On Tuesday, the Boston Redevelopment Authority
board put their seal of approval on Bilt-Rite, a
Roxbury-based developer that the FIT recommended
over three other bidders. The selection opens the
door for the city's first redevelopment of
properties acquired directly from the banks that
foreclosed on them, at least during the current
crisis.
"It is an exciting milestone because the
designee will be able to immediately begin the
process of construction on the properties," said
Department of Neighborhood Development spokeswoman
Lucy Warsh on Monday. "We worked as fast as we
could to find a contractor on these
properties."
But local neighborhood leader Davida Andelman is
not exactly happy with the choice, and livid about
what she calls the limited engagement neighborhood
groups like the Meetinghouse Hill Civic Association
and the Greater Bowdoin Geneva
Neighborhood Association had in the process.
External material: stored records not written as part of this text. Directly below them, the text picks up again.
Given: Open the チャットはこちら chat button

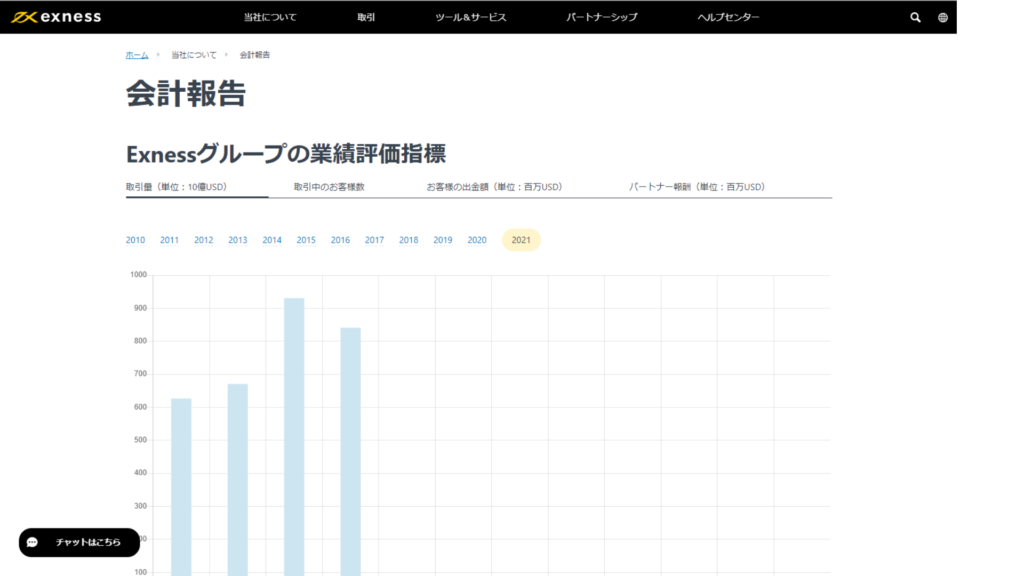Looking at the screenshot, I should point(78,542).
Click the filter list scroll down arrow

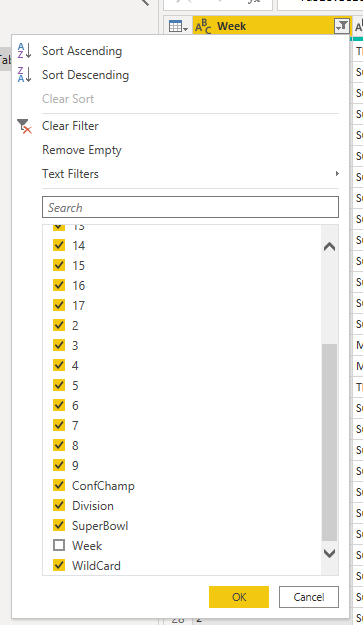(x=330, y=553)
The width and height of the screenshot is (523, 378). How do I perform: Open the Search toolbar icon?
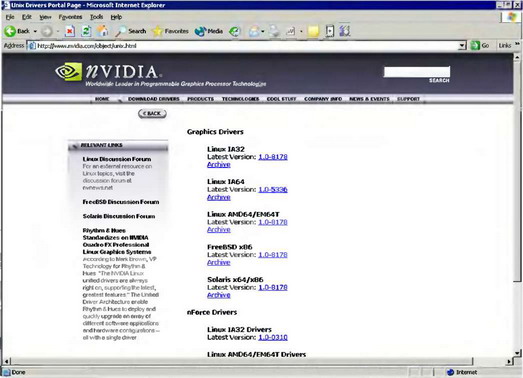130,31
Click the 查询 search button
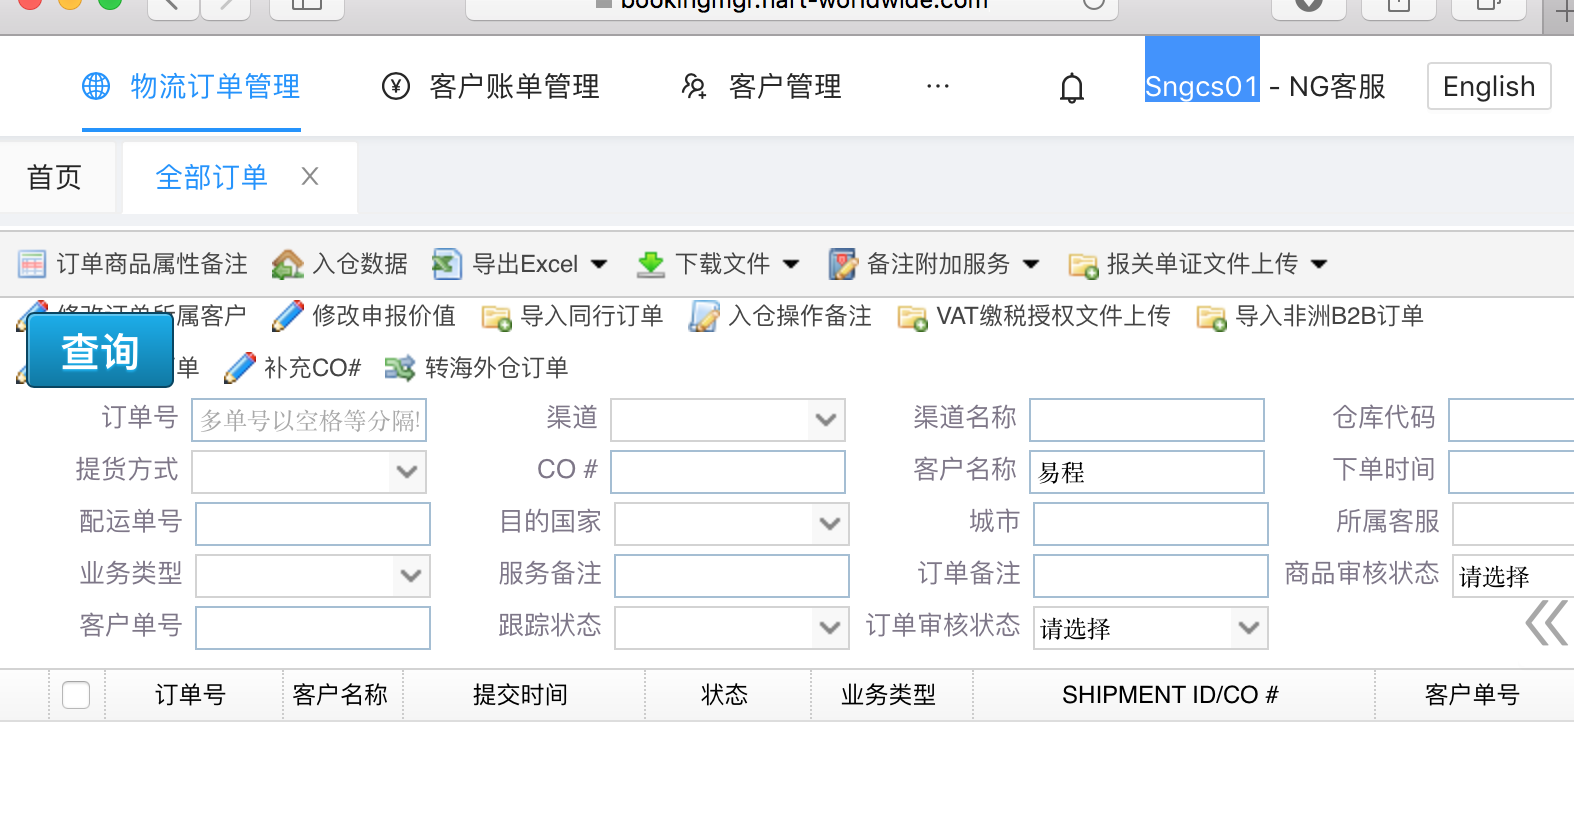 [x=100, y=351]
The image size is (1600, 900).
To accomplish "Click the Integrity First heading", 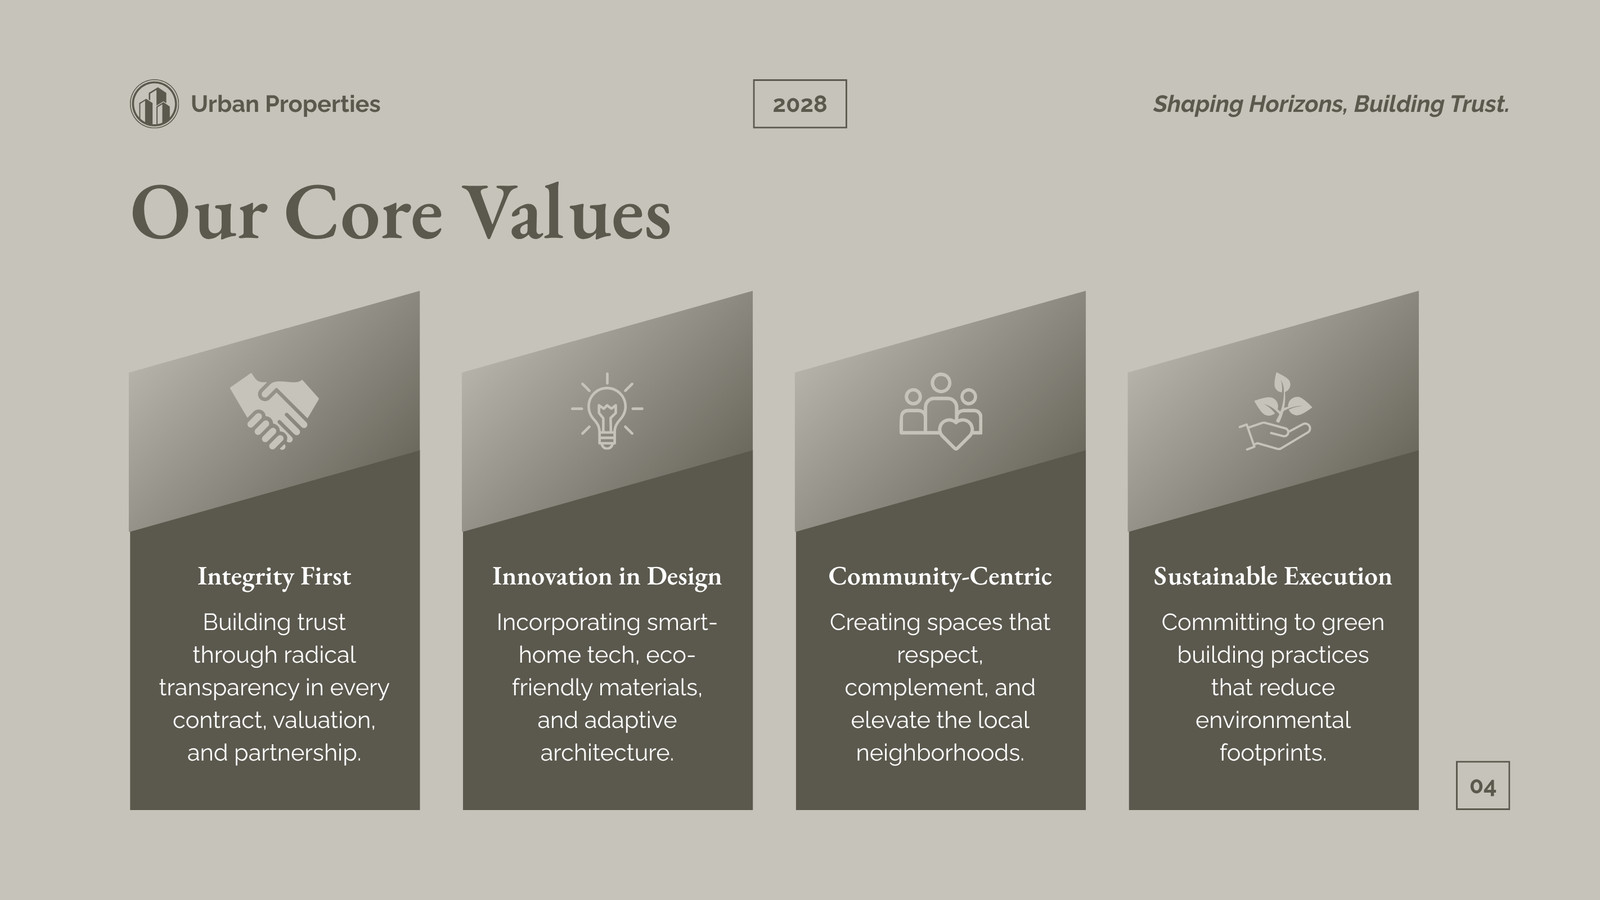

"Am I glad that this is happening? Yes. But I
have to say the process has left a lot to be
desired," Andelman said on Tuesday. "I feel like
the community has been made invisible. This is no
way to treat this community, Bowdoin Geneva and
Meetinghouse Hill has a long history of being
involved in housing issues
I have tried for
17 years to get a neighborhood organization going
on Hendry Street, it takes more than
[development], that's why this is an
important process."
The request for proposals for the buildings at
15, 17 and 19-21 Hendry Street went out in May,
some three months ago. Andelman said with that kind
of delay, involving the community would not have
slowed things down significantly. She also cited
competing bidder Dorchester Bay EDC's long history
working in the Bowdoin Geneva community and
Bilt-Rite's lack of history in the immediate
area.
Bilt-Rite's track record does include the
construction of a 25-unit residential building in
the South End and the renovation of the Dartmouth
Hotel in Roxbury and the Neighborhood House Charter
School in Dorchester.
"We feel we've had a constant dialogue with
community leaders in the neighborhood," said Lucy
Warsh, spokeswoman for DND. "We also plan to
facilitate communication between the developer and
the community."
Unsatisfied with the three-month delay of the
request for proposal process in the face of the
foreclosure crisis, the FIT is retooling the
process for the next round of city acquisitions
that will likely occur in two new hotspots at Dacia
and Quincy streets in Dorchester and around Langdon
and Clarence streets in Roxbury. The new
scheme, if ultimately applied, would be to
pre-qualify developers for the re-development
projects and dole them out as they are purchased by
the city, thus streamlining the process, according
to DND director Evelyn Friedman.
Bilt-Rite's plan on Hendry involves rehabbing
all four three-deckers and selling each building to
an owner-occupant who would then rent out the other
two units, an idea the neighborhood supports. But
the rfp also allows Bilt-Rite to rent the units
"should [they] not be able to sell the
buildings" and wait until the homeownership market
improves.
"That's what I think is needed," said Andelman
of the home ownership goal. "In order to stabilize
the street these four houses need to be done
simultaneously, and ideally all the homeowners
would come in at the same time. And the community
needs to reach out to those home owners."